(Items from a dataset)
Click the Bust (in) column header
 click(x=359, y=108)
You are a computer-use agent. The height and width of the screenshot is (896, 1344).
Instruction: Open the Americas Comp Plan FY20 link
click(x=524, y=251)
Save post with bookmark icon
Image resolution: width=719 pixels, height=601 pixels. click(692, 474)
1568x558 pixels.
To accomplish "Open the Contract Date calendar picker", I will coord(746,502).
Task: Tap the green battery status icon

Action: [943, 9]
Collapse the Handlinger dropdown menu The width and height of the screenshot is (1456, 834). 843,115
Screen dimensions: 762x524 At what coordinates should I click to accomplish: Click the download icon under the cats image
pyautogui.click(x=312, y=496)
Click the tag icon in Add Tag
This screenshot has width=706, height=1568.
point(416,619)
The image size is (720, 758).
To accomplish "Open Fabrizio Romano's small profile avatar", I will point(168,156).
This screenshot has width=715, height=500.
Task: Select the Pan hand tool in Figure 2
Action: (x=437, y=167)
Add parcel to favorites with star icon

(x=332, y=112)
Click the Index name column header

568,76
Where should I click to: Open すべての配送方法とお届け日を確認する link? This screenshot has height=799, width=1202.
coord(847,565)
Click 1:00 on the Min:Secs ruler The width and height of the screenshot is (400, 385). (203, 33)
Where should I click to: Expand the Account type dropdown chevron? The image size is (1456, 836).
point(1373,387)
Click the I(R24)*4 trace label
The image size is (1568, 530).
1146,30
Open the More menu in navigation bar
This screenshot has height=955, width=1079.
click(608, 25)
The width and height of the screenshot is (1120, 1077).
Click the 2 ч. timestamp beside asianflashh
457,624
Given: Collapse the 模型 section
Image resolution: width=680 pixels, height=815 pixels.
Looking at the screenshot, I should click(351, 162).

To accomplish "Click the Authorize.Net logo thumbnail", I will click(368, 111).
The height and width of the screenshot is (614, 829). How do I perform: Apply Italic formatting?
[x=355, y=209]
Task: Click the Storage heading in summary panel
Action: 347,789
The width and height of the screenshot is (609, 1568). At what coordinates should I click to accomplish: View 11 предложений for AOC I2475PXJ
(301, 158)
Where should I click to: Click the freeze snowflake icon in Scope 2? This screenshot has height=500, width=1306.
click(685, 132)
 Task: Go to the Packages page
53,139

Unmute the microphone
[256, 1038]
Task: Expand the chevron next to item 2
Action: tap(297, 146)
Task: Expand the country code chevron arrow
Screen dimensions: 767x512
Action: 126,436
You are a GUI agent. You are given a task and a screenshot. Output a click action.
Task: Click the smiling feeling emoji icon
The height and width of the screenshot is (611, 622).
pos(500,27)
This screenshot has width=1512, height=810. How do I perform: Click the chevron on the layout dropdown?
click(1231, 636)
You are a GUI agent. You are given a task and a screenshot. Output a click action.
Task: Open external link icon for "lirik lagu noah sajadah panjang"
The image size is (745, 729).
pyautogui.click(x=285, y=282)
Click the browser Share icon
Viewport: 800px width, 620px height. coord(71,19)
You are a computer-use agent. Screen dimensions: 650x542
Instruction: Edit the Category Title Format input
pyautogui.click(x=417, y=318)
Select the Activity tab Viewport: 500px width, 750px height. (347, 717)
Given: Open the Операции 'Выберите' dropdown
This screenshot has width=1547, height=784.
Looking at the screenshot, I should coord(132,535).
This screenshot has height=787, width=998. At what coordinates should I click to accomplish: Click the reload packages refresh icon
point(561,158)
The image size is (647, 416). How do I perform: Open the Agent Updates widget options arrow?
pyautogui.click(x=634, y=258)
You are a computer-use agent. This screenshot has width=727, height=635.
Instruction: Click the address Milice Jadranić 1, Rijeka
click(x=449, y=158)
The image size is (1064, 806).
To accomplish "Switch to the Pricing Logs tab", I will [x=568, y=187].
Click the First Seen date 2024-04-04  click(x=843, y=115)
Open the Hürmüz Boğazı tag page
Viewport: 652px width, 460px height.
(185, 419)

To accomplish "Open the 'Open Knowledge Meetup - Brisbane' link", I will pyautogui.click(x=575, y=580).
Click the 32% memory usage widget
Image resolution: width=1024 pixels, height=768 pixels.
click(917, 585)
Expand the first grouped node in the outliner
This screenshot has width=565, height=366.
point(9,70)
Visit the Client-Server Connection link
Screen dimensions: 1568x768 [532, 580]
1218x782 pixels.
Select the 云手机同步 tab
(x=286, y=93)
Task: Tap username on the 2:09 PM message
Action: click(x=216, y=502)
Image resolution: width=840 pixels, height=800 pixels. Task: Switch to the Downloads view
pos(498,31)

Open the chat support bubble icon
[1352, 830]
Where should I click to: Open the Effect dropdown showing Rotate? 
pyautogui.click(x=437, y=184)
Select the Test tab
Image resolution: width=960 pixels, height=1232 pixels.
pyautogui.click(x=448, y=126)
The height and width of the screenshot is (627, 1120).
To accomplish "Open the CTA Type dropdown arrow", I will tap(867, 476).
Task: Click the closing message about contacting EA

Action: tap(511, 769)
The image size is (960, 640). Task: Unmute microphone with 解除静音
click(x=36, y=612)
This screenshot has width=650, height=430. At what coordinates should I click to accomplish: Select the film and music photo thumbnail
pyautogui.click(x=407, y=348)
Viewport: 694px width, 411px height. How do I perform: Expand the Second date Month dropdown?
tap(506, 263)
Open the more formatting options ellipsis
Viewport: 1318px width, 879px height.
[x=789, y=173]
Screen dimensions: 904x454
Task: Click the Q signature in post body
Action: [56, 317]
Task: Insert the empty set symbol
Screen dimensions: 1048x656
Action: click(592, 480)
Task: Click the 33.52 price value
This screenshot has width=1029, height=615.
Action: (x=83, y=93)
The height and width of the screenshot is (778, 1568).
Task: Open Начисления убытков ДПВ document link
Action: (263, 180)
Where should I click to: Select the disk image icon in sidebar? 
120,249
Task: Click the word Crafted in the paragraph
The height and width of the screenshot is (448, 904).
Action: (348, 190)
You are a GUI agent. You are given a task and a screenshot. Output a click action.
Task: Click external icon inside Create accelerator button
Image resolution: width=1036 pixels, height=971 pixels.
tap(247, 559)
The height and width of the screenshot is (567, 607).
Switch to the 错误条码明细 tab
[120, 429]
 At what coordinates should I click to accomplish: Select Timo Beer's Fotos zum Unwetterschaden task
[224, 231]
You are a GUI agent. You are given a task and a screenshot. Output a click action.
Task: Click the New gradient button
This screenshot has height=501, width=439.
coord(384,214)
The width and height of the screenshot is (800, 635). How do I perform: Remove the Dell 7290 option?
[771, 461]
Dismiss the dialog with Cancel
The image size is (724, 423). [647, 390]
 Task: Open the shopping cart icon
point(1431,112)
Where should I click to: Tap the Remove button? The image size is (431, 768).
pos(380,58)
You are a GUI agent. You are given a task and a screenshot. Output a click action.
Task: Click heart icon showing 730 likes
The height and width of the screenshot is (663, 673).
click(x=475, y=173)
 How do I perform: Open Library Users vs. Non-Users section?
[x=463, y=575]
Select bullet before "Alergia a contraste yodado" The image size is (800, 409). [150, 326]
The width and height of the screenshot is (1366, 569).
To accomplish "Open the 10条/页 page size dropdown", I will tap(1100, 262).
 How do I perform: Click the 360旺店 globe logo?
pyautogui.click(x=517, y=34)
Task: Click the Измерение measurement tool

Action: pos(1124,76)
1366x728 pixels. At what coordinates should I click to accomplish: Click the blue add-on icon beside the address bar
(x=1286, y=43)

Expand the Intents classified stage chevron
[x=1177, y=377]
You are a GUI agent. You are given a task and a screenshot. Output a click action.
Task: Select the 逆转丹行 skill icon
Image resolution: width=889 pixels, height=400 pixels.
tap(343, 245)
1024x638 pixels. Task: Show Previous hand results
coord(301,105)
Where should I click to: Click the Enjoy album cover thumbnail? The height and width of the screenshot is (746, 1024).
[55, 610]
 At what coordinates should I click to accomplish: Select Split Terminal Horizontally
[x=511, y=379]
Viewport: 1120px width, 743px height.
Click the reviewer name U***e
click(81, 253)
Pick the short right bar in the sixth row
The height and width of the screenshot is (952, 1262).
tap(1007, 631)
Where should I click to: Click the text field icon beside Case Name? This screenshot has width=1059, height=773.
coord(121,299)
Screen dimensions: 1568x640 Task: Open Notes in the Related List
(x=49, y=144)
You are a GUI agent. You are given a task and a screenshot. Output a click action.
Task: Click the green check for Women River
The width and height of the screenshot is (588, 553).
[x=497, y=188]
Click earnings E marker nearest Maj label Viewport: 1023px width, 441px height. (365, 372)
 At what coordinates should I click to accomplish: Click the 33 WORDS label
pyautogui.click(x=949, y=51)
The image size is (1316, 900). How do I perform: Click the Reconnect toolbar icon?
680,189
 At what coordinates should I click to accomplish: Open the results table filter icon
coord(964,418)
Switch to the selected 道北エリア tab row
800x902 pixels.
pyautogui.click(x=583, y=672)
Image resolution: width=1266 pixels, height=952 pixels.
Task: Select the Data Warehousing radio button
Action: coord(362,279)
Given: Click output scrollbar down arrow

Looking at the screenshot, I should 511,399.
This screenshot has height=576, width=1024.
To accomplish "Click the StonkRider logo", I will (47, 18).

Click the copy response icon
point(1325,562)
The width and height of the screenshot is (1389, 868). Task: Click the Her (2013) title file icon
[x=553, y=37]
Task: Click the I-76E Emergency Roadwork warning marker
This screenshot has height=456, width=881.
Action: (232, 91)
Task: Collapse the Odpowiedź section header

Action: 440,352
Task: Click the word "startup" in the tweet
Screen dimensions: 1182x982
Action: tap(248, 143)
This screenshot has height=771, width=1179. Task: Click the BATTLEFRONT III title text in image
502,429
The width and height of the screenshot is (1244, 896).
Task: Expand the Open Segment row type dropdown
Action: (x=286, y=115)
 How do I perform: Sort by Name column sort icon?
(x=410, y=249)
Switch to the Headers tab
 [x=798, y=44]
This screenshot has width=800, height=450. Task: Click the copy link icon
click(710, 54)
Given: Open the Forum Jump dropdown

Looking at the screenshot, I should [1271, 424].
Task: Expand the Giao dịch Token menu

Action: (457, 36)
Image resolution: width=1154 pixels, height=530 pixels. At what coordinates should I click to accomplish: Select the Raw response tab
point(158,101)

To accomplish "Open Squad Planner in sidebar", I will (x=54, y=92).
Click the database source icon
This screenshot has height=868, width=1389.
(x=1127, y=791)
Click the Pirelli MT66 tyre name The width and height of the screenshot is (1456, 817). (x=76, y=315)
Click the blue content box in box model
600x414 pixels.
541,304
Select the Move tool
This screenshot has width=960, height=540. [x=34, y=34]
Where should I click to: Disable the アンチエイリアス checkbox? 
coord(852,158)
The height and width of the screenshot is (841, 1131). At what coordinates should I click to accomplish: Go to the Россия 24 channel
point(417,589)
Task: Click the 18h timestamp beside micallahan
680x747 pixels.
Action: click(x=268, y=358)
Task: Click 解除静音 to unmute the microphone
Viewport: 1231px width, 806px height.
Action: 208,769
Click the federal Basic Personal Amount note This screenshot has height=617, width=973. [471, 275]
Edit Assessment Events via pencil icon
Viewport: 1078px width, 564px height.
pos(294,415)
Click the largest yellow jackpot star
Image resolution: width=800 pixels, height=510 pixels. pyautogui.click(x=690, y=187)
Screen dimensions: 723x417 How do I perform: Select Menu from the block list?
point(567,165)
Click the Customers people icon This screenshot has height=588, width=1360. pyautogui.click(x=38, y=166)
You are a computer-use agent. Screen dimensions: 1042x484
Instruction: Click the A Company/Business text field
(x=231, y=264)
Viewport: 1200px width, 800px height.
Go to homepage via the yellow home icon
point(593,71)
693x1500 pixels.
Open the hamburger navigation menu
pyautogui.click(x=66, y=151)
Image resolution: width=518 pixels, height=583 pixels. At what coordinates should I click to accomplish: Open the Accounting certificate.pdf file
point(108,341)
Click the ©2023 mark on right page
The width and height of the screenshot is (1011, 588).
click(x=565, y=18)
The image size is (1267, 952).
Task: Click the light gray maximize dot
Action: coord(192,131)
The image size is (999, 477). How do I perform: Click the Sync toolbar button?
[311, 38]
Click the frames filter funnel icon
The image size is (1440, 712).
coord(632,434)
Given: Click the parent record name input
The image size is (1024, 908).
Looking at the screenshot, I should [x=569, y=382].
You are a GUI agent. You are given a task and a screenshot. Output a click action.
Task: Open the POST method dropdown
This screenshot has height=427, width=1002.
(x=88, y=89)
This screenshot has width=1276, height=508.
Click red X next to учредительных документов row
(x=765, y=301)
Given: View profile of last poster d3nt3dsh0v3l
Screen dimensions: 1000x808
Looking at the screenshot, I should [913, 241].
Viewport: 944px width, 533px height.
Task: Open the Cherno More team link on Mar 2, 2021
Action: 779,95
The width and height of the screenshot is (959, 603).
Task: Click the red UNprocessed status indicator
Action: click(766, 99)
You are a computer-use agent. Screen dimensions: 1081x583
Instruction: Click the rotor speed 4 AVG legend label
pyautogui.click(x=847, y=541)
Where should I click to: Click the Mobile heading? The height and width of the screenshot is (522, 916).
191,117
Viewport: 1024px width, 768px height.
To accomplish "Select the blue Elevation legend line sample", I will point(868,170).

◆ REQUIRED WORK ◆
Copy the stretch of the records above that runs from the line with "Task: Tap the green battery status icon" through the line with "Collapse the Handlinger". Both end lines belong in the copy, and nothing else does.

◆ FINISHED TASK ◆
Task: Tap the green battery status icon

Action: [943, 9]
Collapse the Handlinger dropdown menu The width and height of the screenshot is (1456, 834). 843,115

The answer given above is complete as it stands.